- [REQUIRED ACTION A] Using the Vita-More profile, decide whether each statement agrees with it: (i) Vita-More was born in Telluride, Colorado; (ii) she served as President of the Extropy Institute from 2001 to 2004; (iii) she wrote the "Transhumanist Manifesto" in 1992. For each, answer yes or no and quote the deciding words.
- [REQUIRED ACTION B] Reproduce the stretch of the Vita-More profile from "Natasha Vita-More (born" through "impacting humanity's future.", word for word.

- [TEXT SECTION]

= Beginning of Section =

American artist and transhumanist

Natasha Vita-More (born February 22, 1950) is an American strategic designer in the area of human enhancement and life extension. Her interests are located within the ethical uses of science and technology and socio-political implications of revolutionary advances impacting humanity's future.

== Early life and education ==
Vita-More was born in Bronxville, New York. Vita-More studied at Accademia di Belle Arti in Ravenna, Italy (1977) after graduating with a Bachelor of Fine Art (1973). Returning to the United States, she started a commercial design firm in Telluride, Colorado (1972-1980). She completed Paralegal Certification from Blackstone School of Law in 1992. She earned a Master of Science in Future Studies at the University of Houston (2006) and a Master of Philosophy from University of Plymouth, UK. Faculty of Technology, School of Computers, Communications and Electronics, School of Communications and Media Studies M.Phil. Vita-More was awarded a Ph.D in Media Art and Design from the Planetary Collegium, University of Plymouth, United Kingdom. Her Ph.D thesis focused on human enhancement and radical life extension.

==Career==
Vita-More is currently President Emeritus of Humanity+ Inc. From 2012 – 2014 she was a visiting scholar, 21st Century Medicine. Since 2012, she has been a professor and department chair at the for-profit University of Advancing Technology and a former chair of its graduate program.

Between 1987 and 1993 she was the host and producer of TransCentury Update a cable TV show that aired in Los Angeles and Telluride, Colorado. Between 2001 and 2004, she was the President of the Extropy Institute. She contributed the Cambridge Union Immortality Debate of 2017.

==Work==

In 1982, Vita-More wrote the "Transhumanist Manifesto", which was on board the Cassini–Huygens Saturn mission. It discussed the possibility for overcoming disease and extending lifespans and later she founded an organization Transhumanist Arts and Culture.

= End of Section =

- [DATA EXTRACT]
= Beginning of Section =

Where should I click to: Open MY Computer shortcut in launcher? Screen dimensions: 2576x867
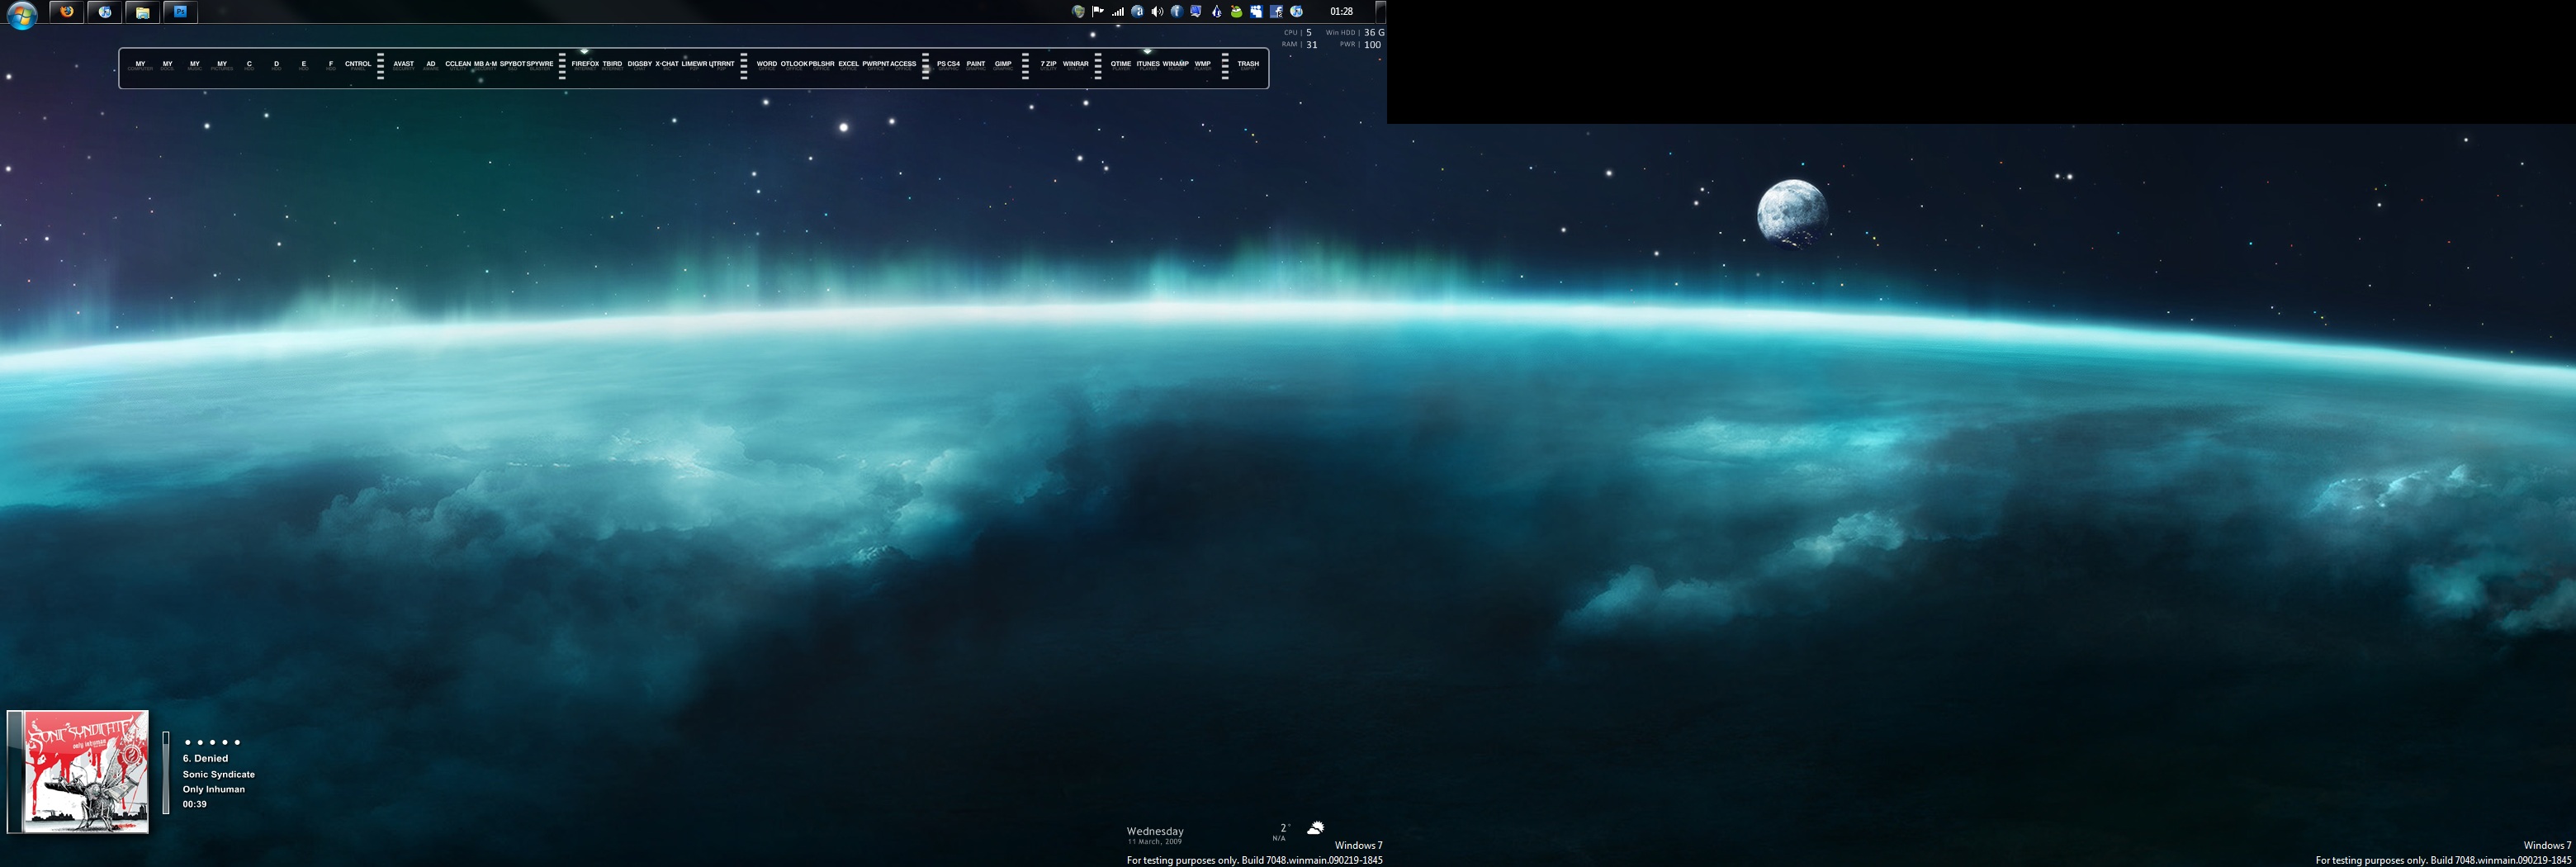tap(140, 64)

= End of Section =

- [TASK RESULT A]
(i) No: "Vita-More was born in Bronxville, New York."
(ii) Yes: "Between 2001 and 2004, she was the President of the Extropy Institute."
(iii) No: "In 1982, Vita-More wrote the "Transhumanist Manifesto""

- [TASK RESULT B]
Natasha Vita-More (born February 22, 1950) is an American strategic designer in the area of human enhancement and life extension. Her interests are located within the ethical uses of science and technology and socio-political implications of revolutionary advances impacting humanity's future.